I have an instance of nsd running with 50k domains (each with only 6 records) and I get a less continuous output to the log file of:
[1324495953] nsd[14256]: error: malloc failed: Cannot allocate memory
[1324495954] nsd[22167]: warning: xfrd process 14256 failed with status 256, restarting
This is even though there is ~3G free RAM on that box.
This nsd instance is never going to either receive an xfr request nor send notify to another instance. It is strictly the single authoritative server for these domains (they are for e-mail testing, if it matters). Is there any way to disable the xfrd functionality completely? Or do I have to go through and patch the source code to not spawn that child process?
TIA
John
Hello John,
our NSD servers run about 100k zones and we had a number of problems with xfrd too -- terribly high cpu usage during reloads, waste of memory, etc. I sent few reports and patches about these problems in 2010, see e.g. http://open.nlnetlabs.nl/pipermail/nsd-users/2010-February/001071.html, http://open.nlnetlabs.nl/pipermail/nsd-users/2010-March/001078.html. But finally I realized that xfrd code cannot be easily adapted for such a large number of zones and decided to disable it at all. Because most of our DNS operations involve adding or removing a zone, we created our own synchronization that simply distributes compiled nsd.db among nameservers and so xfrd is useless for us.
Attached I send you our patch to disable xfrd in nsd-3.2.9. It's a dirty single-purpose hack but our nameservers run with it nearly 2 years.
I'd like to see an official option to disable xfrd functionality too, but I'm too busy to create a patch that would be suitable for upstream.
You can also try --enable-mmap configure option that replaces malloc-based allocator with mmap-based allocator for zone data. It's primary goal is to address excessive memory usage of xfrd, see my post in the list archive. It's marked as experimental but we have it enabled since March 2010 without issues.
Martin
Dne 24.1.2012 17:46, John Peacock napsal(a):
(attachments)
50_disable-xfrd-nsd-3.2.9.patch (3.27 KB)
Thank you very much! I did a much more simplistic patch (basically commenting out restarting the xfrd child process after the first failure) and resperf reports 42k queries/sec (as opposed to 2k with all of the xfrd thrashing). I tried your patch now, with the mmap flag as well, and now I am getting around 75k queries/sec!
Now if I can figure out why unbound is crashing due to malloc errors (which may be too aggressive tuning on my part), but that is a different list... 
John

◆ Recorded data
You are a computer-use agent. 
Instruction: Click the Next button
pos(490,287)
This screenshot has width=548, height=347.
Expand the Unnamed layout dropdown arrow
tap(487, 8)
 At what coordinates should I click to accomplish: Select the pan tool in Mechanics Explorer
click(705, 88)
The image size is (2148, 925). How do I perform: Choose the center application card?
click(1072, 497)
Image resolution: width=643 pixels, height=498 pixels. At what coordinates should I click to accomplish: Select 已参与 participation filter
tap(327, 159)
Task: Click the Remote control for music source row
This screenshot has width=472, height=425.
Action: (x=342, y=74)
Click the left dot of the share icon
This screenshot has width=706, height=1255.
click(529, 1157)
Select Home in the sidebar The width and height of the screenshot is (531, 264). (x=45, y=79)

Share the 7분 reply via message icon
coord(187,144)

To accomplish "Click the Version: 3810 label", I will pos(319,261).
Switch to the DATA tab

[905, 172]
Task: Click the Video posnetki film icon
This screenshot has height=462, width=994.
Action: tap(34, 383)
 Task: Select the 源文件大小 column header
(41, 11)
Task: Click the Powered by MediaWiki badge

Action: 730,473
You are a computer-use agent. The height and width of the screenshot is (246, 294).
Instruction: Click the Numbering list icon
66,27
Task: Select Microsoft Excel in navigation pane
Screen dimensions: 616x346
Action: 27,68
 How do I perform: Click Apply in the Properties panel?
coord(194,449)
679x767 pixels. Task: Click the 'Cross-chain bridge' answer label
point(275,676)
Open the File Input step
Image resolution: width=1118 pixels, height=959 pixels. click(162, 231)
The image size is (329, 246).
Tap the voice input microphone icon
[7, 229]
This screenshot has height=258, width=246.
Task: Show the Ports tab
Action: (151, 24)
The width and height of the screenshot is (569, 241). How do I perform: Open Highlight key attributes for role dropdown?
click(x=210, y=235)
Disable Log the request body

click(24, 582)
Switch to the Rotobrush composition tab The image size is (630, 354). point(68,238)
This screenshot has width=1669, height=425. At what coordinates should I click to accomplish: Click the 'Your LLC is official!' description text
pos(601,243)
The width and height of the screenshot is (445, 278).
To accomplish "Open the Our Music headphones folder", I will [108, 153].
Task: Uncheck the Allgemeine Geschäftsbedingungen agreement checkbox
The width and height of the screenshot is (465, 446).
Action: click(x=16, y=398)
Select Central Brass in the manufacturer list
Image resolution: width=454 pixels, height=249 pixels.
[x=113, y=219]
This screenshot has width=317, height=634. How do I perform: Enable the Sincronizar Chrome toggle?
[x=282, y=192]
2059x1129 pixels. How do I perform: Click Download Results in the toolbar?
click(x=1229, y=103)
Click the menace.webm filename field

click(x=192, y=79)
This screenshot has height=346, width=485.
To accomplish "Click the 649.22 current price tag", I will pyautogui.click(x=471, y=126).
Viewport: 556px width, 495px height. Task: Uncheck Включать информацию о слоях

◆ Requests
• a. Reproduce the nsd xfrd thread verbatim, everything from "Now if I can" down to "a different list...".
• b. In the nsd xfrd thread, what query rate did resperf report once John tried Martin's patch along with the mmap flag?

◆ Results for the exercise
• a.
Now if I can figure out why unbound is crashing due to malloc errors (which may be too aggressive tuning on my part), but that is a different list...

• b. Around 75k queries/sec.